TO DO
Would you write out the entries that follow word for word, omitting any images?

DATA FOR PROCESSING
# # # # # # #
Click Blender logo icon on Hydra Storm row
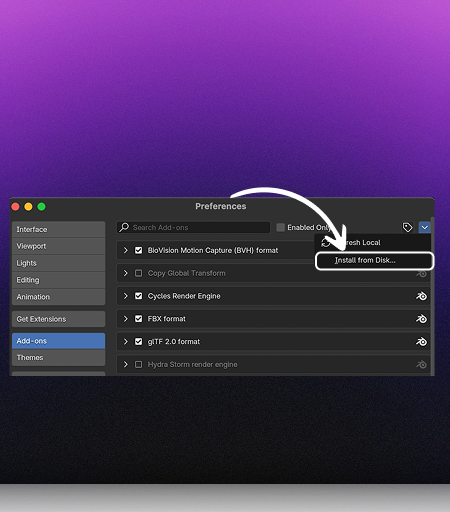This screenshot has height=512, width=450. tap(421, 364)
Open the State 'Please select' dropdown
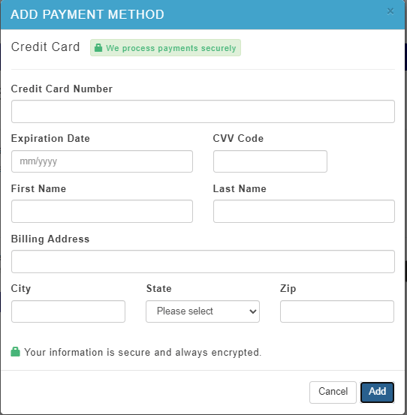407x415 pixels. pos(203,311)
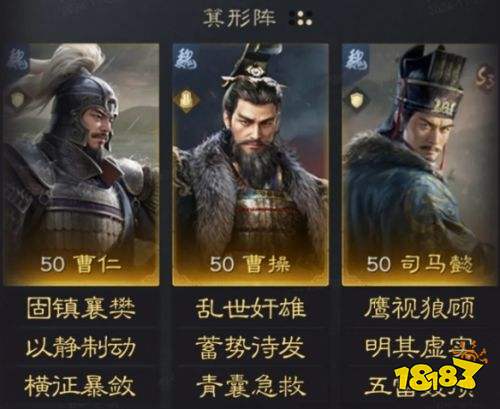Open the 司马懿 general card

pos(420,164)
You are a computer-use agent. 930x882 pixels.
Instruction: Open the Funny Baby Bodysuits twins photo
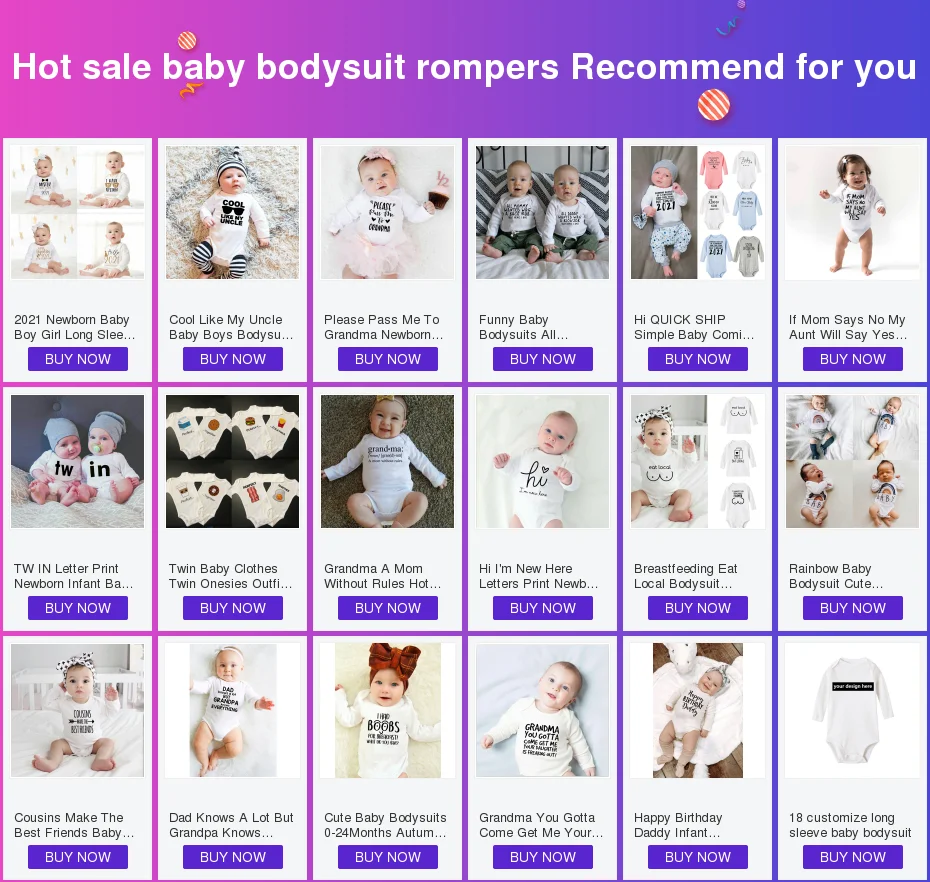click(543, 212)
# # # # # # #
EXERCISE SOLUTION
Click Blender logo icon on Hydra Storm row
This screenshot has height=512, width=450. tap(421, 364)
Open the State 'Please select' dropdown
407x415 pixels. pos(203,311)
Open the 司马懿 general card

pos(420,164)
You are a computer-use agent. 930x882 pixels.
Instruction: Open the Funny Baby Bodysuits twins photo
click(543, 212)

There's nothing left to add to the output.